SA’s future? Cathy Buckle: Zim’s daily slog for bread, 18 hours loadshedding

It’s hard for a South African to admit it, but Zimbabwe on the surface once was a place with more beauty. And if one digs beyond the superficial stuff, the education system also trumped its Southern neighbour. But unfortunately Zimbabwe also shows what too much power in one person’s hands can do. And this level of control may be further tightened as President Mugabe looks to gag a once independent media, even further. One person this won’t have an effect on is Cathy Buckle, who with yet another gut-wrenching piece looks at the daily struggles of what most people see as the simplicity of buying a loaf of bread. Buckle does say she comes under attack for continually speaking about the issues in her country, but it is her love for the homeland that drives this. – Stuart Lowman

by Cathy Buckle*

People start to queue from as early as 5 am on weekday mornings outside a local bakery in town. They’re queuing for bread, not because it’s in short supply but because they want to buy the cheap bread that’s available first thing every morning. The cheap bread is breakages: loaves that have got damaged in deliveries or come off the production line misshapen, broken or below standard. Instead of paying US$1 a loaf, the cheap bread is half the price: 50 cents a loaf.

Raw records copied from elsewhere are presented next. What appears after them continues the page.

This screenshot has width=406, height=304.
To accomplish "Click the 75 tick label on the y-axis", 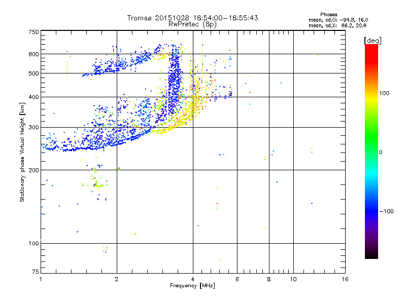I will tap(35, 272).
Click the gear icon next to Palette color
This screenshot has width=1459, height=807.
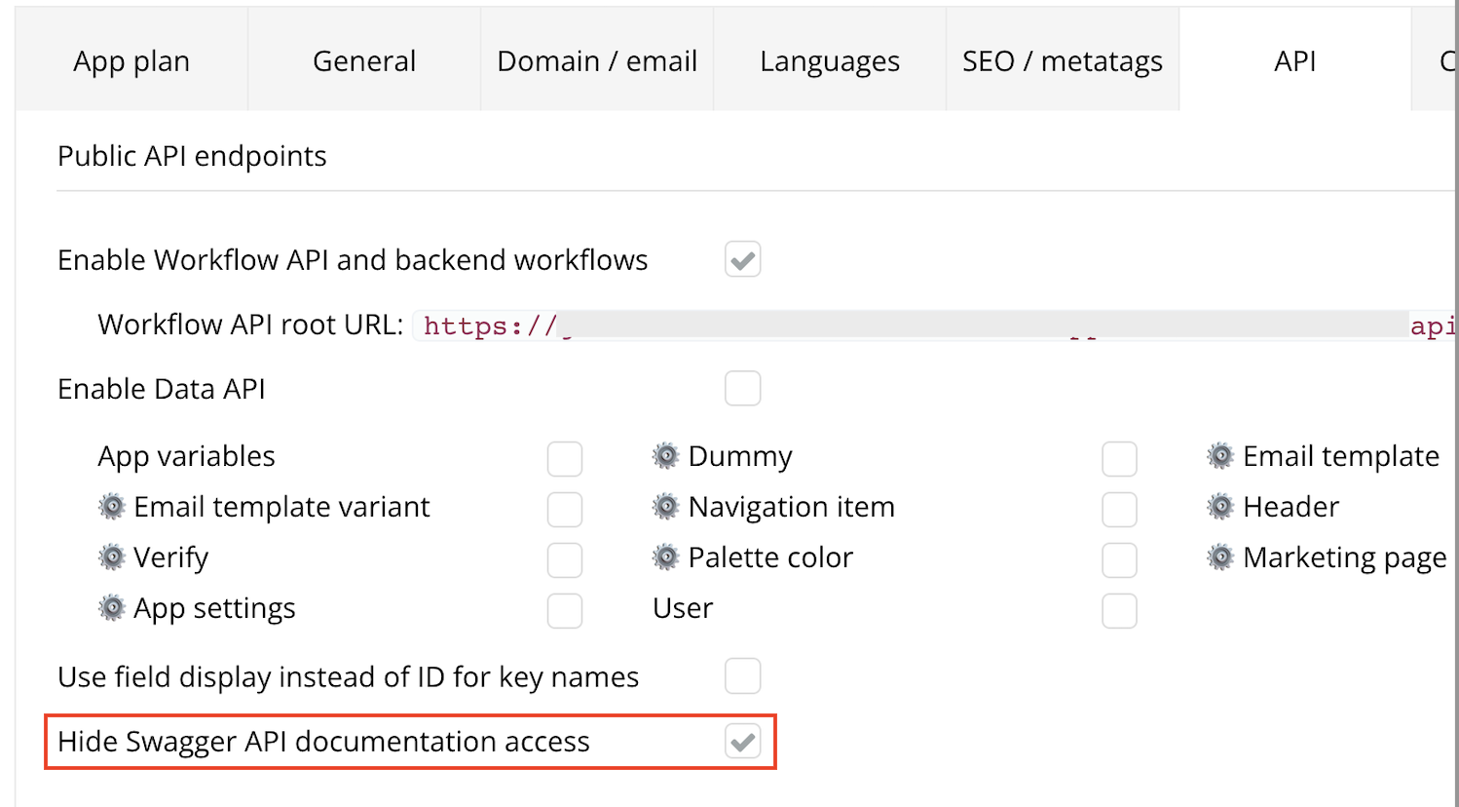coord(665,557)
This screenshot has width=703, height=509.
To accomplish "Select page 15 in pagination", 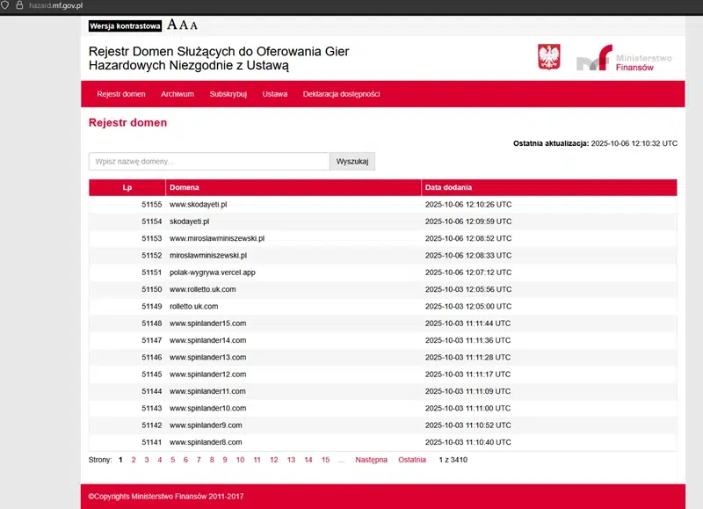I will tap(325, 460).
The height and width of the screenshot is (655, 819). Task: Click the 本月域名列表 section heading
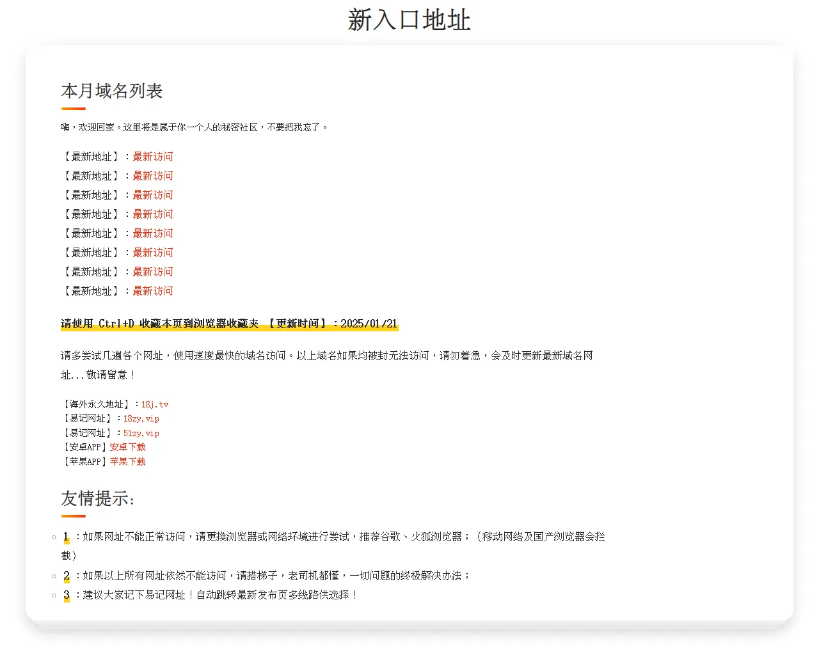pyautogui.click(x=112, y=91)
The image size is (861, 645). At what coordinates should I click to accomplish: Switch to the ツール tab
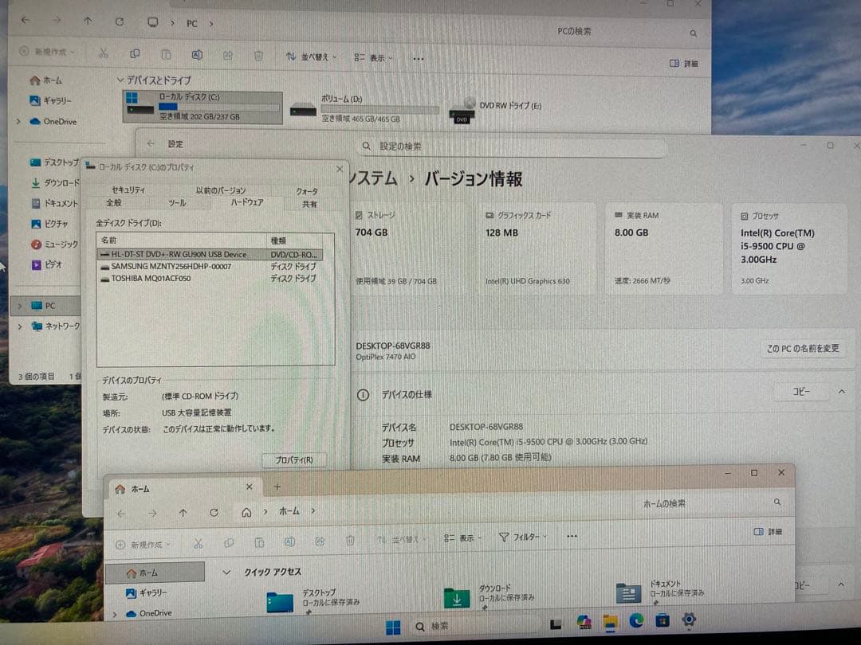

A Zimbabwean child sits between bales at the Boka Tobacco Auction Floors in Harare April 14, 2015. Fifteen years after Zimbabwe's agriculture sector collapsed in the face of President Robert Mugabe's seizure of white-owned farms, its tobacco industry is again booming, with black farmers funded by private firms producing a near record crop. Picture taken April 14.  REUTERS/Philimon Bulawayo

 

Selling starts at 6.30 or 7.00 in the morning and by then there are often a hundred or more people crowded on the pavement and along the road outside the bakery. Until recently you could buy as many cheap loaves as you wanted; some people were even buying fifty loaves but lately it’s been limited to a maximum of ten loaves per person. It soon became obvious that bulk buyers of cheap bread were taking their 50 cent loaves and reselling them for 60 or 70 cents a loaf. This is just another way that Zimbabwe’s 90% unemployed people have found to make a few dollars in order to pay their rent, keep the kids in school and food on the table.

While this is going on every day in small town Zimbabwe, the National Bakers Association said recently that the operating capacity of the baking industry has dropped to 50% because of falling demand. Falling demand because of cash shortages; cash shortages because of unemployment. It’s a vicious circle in which everyone learns fast how to change with the circumstances in order to survive and meet their responsibilities in Zimbabwe’s new economic crisis.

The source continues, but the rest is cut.